**WHAT THIS TASK INVOLVES:** Using the entries below, show all lines with the string "icon".

• • •

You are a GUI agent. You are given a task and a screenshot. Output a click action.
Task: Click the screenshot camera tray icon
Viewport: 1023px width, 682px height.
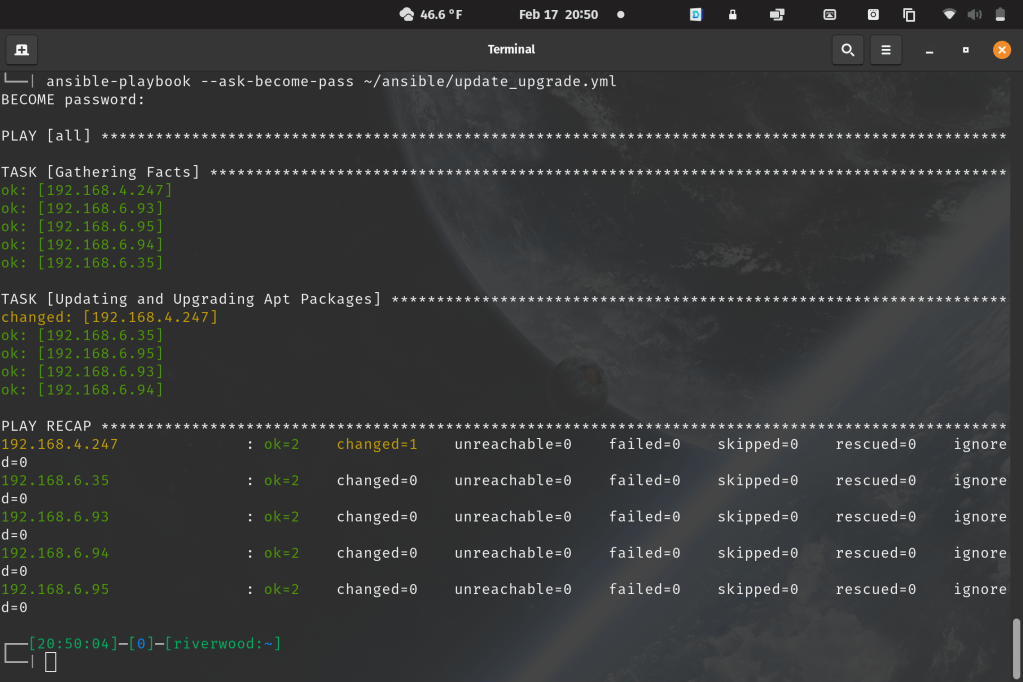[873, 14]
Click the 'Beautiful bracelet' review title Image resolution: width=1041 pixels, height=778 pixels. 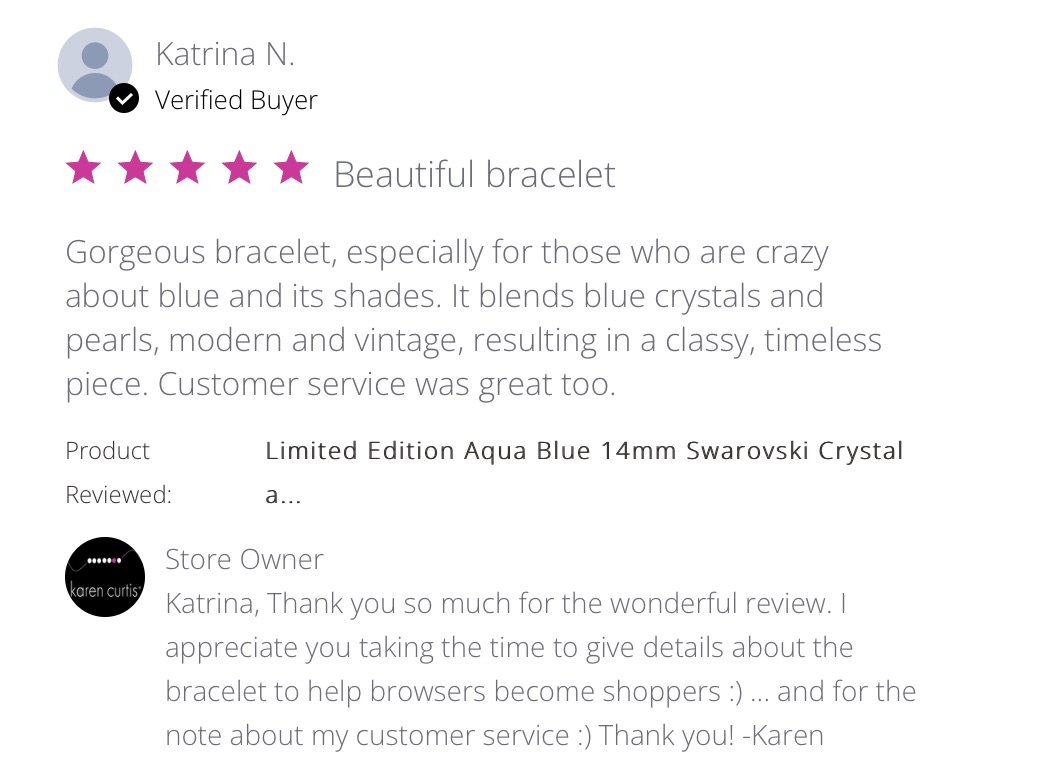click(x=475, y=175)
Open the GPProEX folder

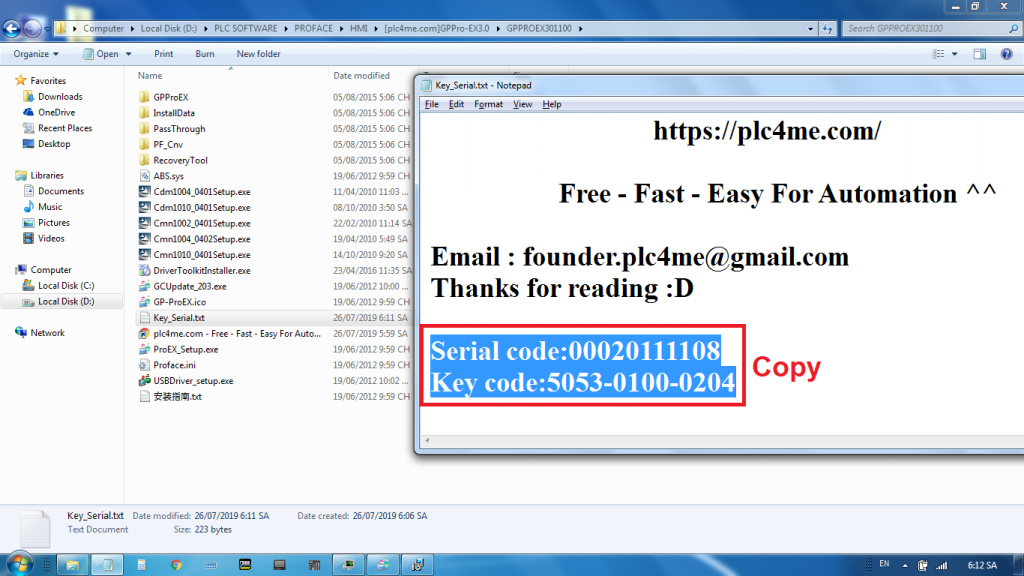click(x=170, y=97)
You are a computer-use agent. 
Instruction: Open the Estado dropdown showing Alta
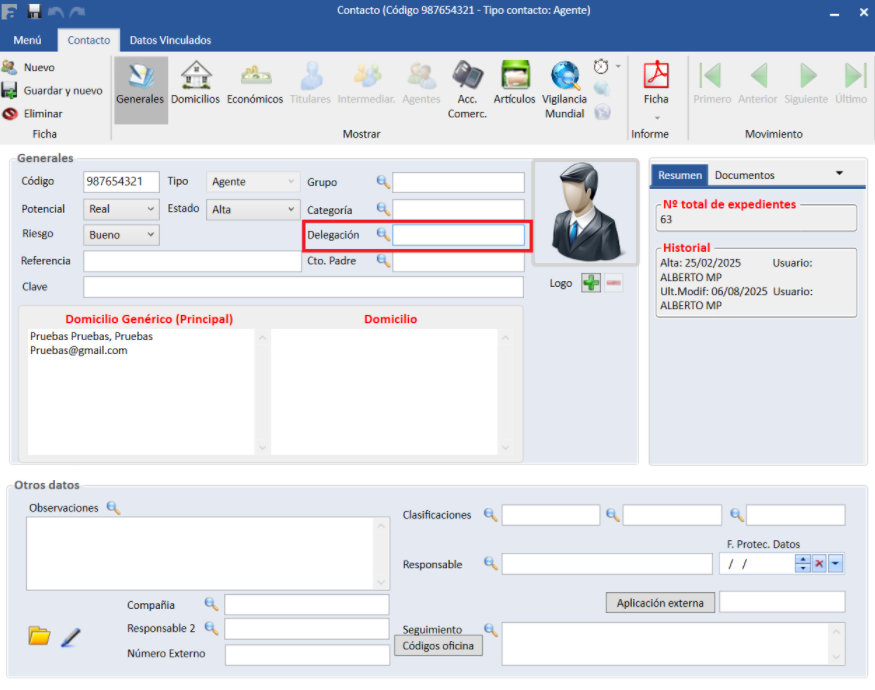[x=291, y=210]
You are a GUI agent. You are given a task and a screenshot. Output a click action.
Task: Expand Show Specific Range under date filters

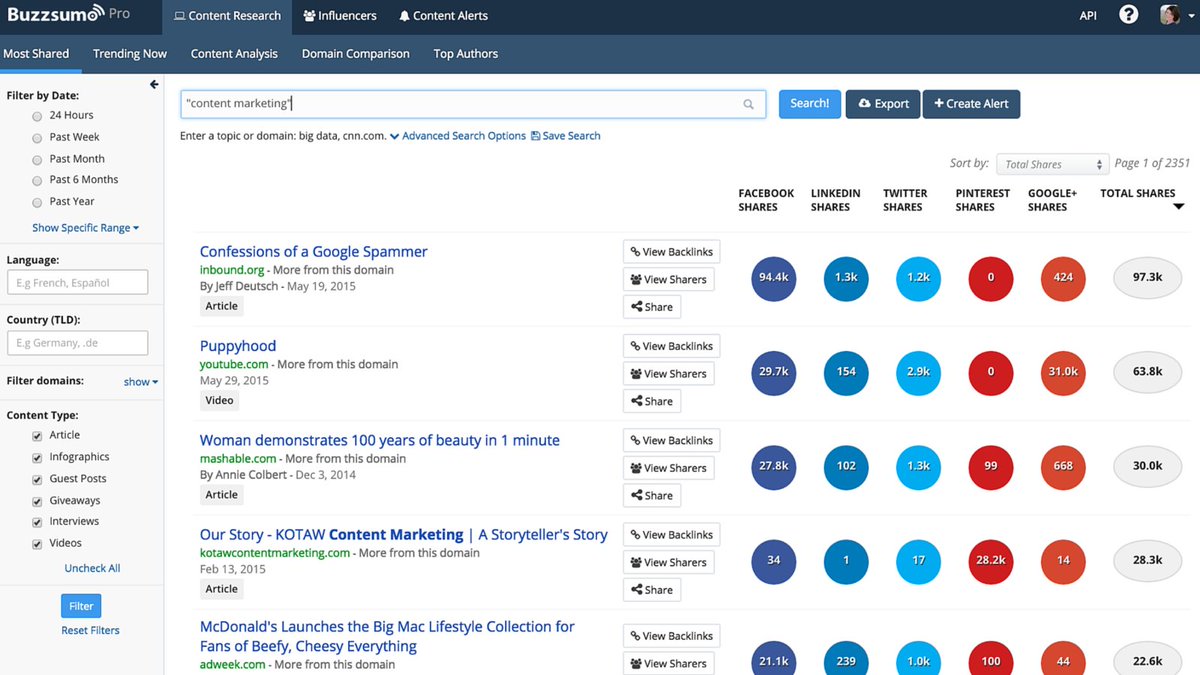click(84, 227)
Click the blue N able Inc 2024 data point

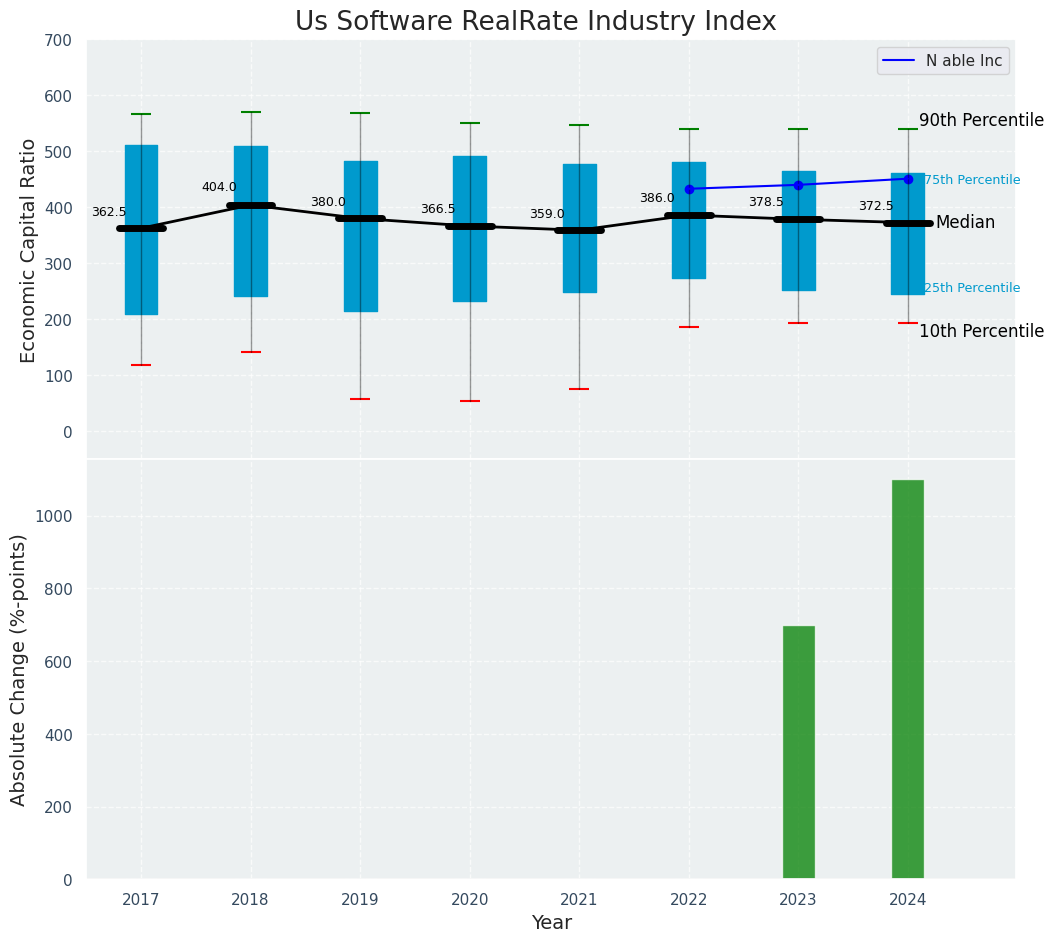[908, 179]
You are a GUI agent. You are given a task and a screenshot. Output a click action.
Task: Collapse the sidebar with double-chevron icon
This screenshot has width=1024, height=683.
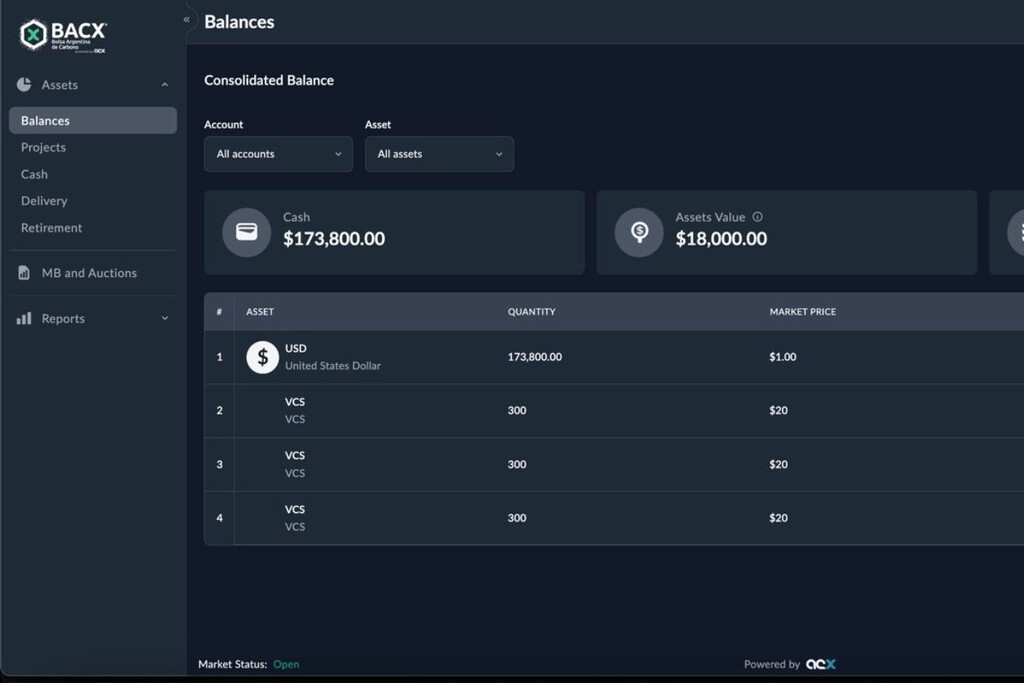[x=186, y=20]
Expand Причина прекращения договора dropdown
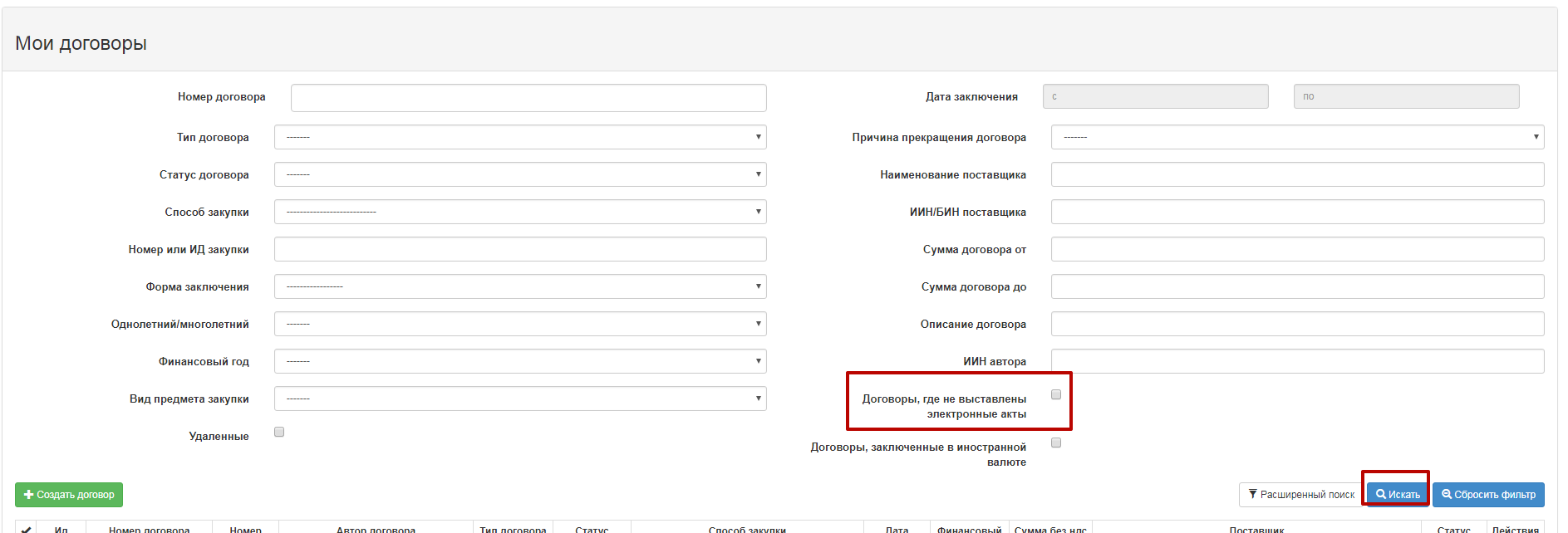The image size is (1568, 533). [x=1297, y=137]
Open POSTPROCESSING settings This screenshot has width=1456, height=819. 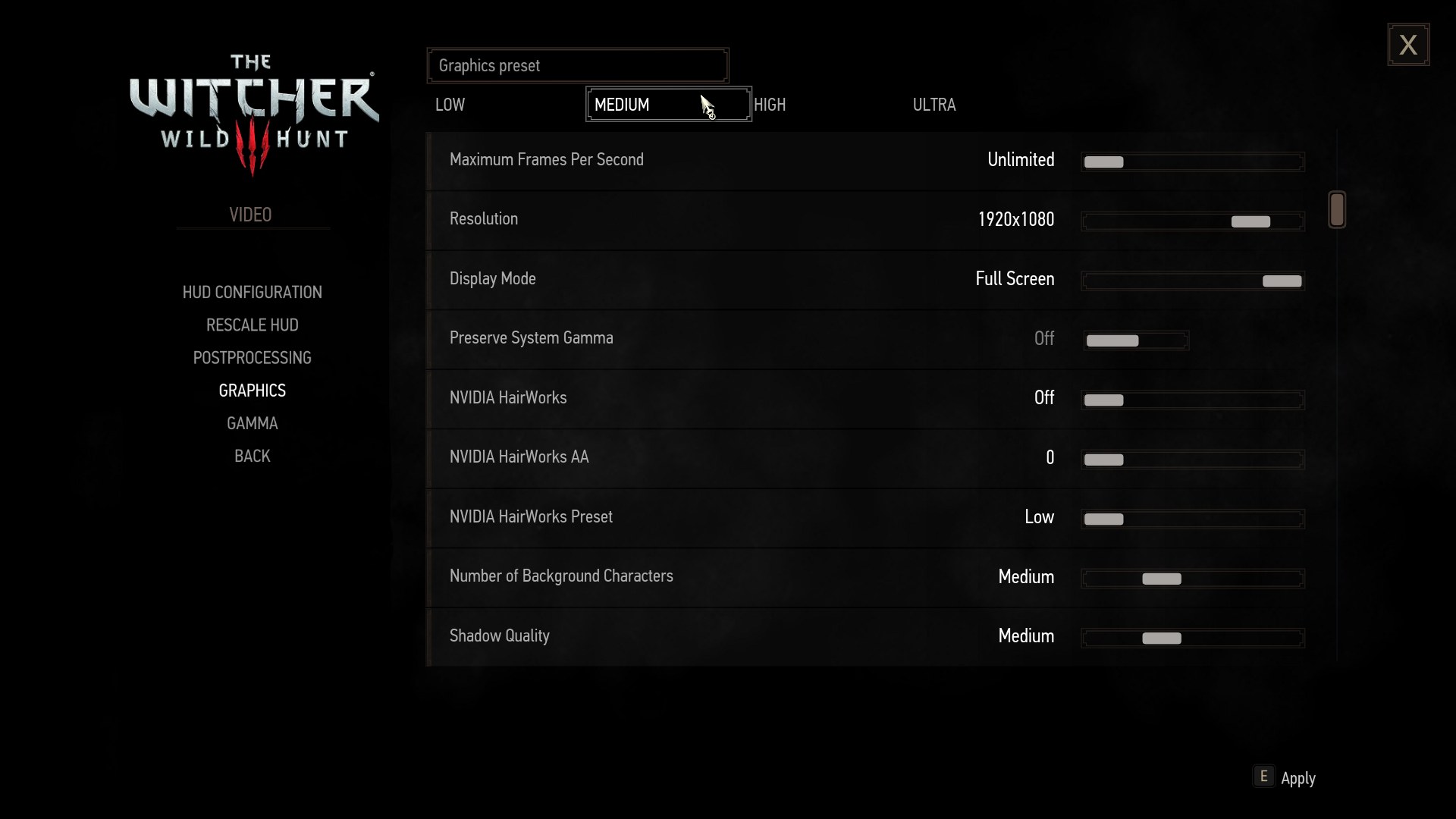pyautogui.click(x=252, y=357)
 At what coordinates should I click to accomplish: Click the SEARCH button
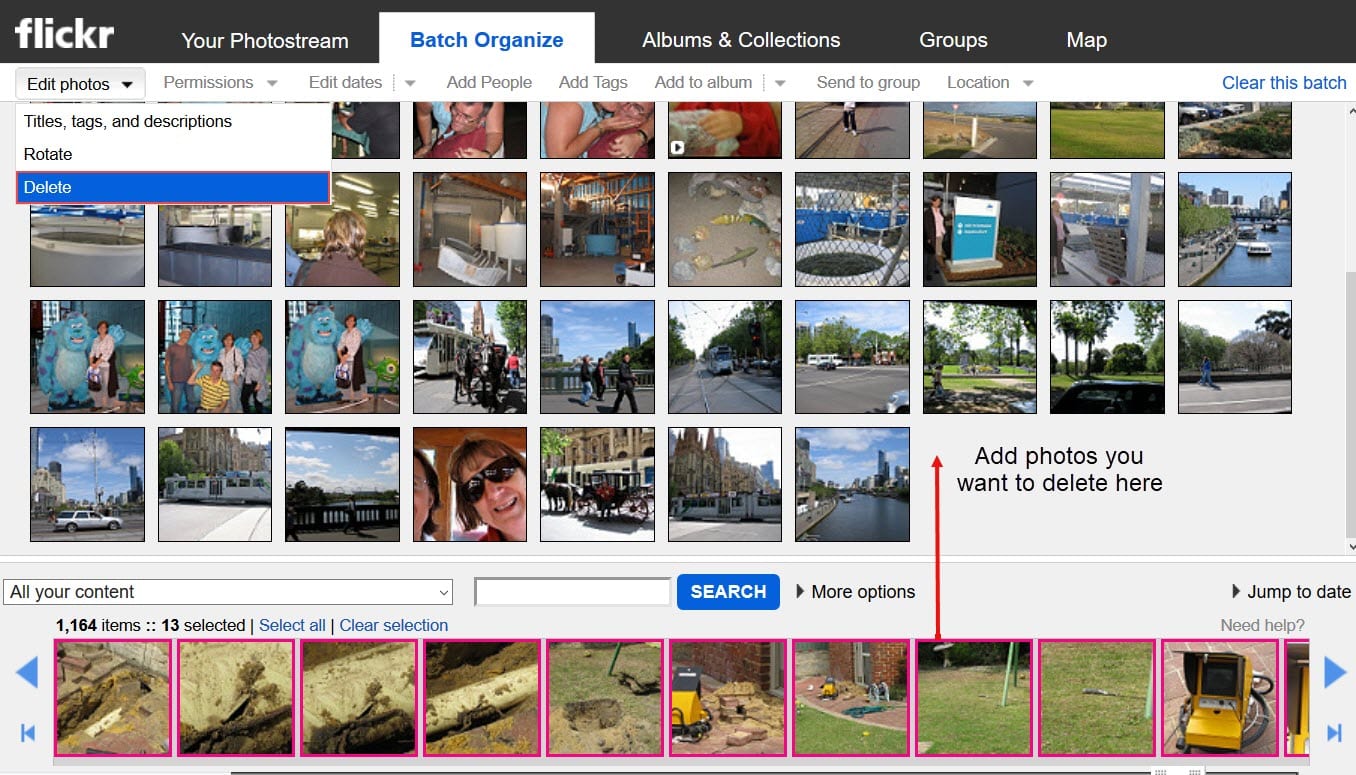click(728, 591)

• • •

**ANSWER BELOW:**
Task: Click the screenshot camera tray icon
Task: Collapse the sidebar with double-chevron icon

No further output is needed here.